Music Commentary: A Mystery Solved on the 50th Anniversary of the Release of "Queen II"

It is well established that the lyrics to the song on Queen II that's directly about the painting (called "The Fairy Feller's Master-Stroke") originate from a poem Richard Dadd wrote about his picture. What's never been established though is exactly how Freddie Mercury became aware of this poem, or how he would have had the opportunity to read any of its lines (he couldn't just Google it after all).

by Adam Ellsworth


Queen II coverart
Queen II coverart

Before Queen entered the studio to record their second album, frontman Freddie Mercury organized a field trip.


The group's self-titled debut had only just been released, but thanks to the lengthy delay between when the record was cut and when it hit the shops, Mercury and his bandmates had already moved past it. They were ready for something more ambitious, more outrageous, more...Queen.


But what did that even mean? Freddie thought he knew and he wanted to show his collaborators, so he took drummer Roger Taylor and producer Roy Thomas Baker to London's Tate Gallery to have them gaze upon Richard Dadd's The Fairy Feller's Master-Stroke.


In later years, "complex" is the word Taylor would use to describe the Victorian-era painting. He could just as easily have called it fantastical, "mad," bursting with ideas. Yet its fantastical vision was compelling and, in its way, understandable. In short, The Fairy Feller's Master-Stroke was everything Freddie wanted the band's next album to be. Queen II, released 50-years-ago this month, would do with sound what Dadd did with paint.


The picture stands on its own, but Mercury likely mentioned at least something of the Fairy Feller's backstory to Taylor and Baker. He might have brought up the fact that it was painted while Dadd was a patient/inmate of Bethlem (a.k.a. Bedlam) Royal Hospital. Or perhaps that the reason Dadd was placed in Bethlem in the first place was that he had killed his own father. Because the god Osiris told him to.


Prior to that unfortunate turn of events, Dadd had been a painter on the rise, a member of a group of young British artists known as "The Clique." He was just starting to find success with some early fairy-themed works, when the opportunity arose to join Sir Thomas Phillips on a trip through Europe and the Middle East, working as a traveling illustrator.


The 10-month trek was taxing, and somewhere along the way Dadd started to crack. He found it hard to control himself, believing that he was receiving directives to cause others - including Pope Gregory XVI, whom he saw while in Rome - physical harm. Initially, a reported sunstroke suffered in Egypt was blamed for his strange behavior, but the more likely cause was that Dadd was schizophrenic. The demanding journey took an illness that had been dormant and brought it to the surface. The real tragedy (well, other than the soon-to-be committed patricide) is that Dadd realized what was happening and yet was powerless to stop it.

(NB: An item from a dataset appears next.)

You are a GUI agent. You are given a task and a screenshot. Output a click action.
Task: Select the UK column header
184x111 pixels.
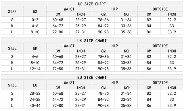tap(35, 48)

After Dadd finally returned home to England, his friends became alarmed at his eccentric behavior. He kept painting and, at times, even seemed like his old self. But inside he was continuing to fray. Only Robert Dadd, his devoted father, refused to believe that his talented son was dealing with anything more than a temporary ailment that would soon be overcome. Eventually though, Robert enlisted the opinion of the psychiatrist Dr. Alexander Sutherland, who deemed Richard dangerous and in need of hospitalization. In August 1843, two days after the advice was received, the son stabbed the father to death during a walk in Cobham Park. Osiris was real, after all, and his commands were law. For the rest of his life, Dadd claimed he was just following orders.


How much Dadd's malady influenced the creation of The Fairy Feller's Master-Stroke is debatable. On the one hand, it takes discipline to paint a masterpiece. On the other, the work is undeniably strange.


The oil on canvas that would eventually hang in the Tate depicts a gathering of fairy folk around a "feller," who holds an ax with no blade above his head. He is about to split a hazelnut in half (or he would, if he had a blade ... Dadd was transferred to the newly built Broadmoor State Criminal Lunatic Asylum before he had a chance to complete the work). The idea is that once the nut was cracked it would be used to make a carriage for Queen Mab, who is also present in the scene.


Elsewhere in the painting, there's an arch-magician, who presides over the affair. Also on hand is the pedagogue, or critic, who will judge the job done by the feller. Other witnesses include a soldier, sailor, tinker, tailor, ploughboy, apothecary, and thief of childhood rhymes. There's also a tatterdemalion and a junketer, a politician, and a satyr, peeking under a girl's dress. If this weren't enough, Oberon and Titania, a fairy dandy, and a dragonfly playing a trumpet are also present. It's a kitchen-sink-piece of fantastical art, and Dadd squeezes everything into a canvas less than two feet tall and not even a foot and a half across.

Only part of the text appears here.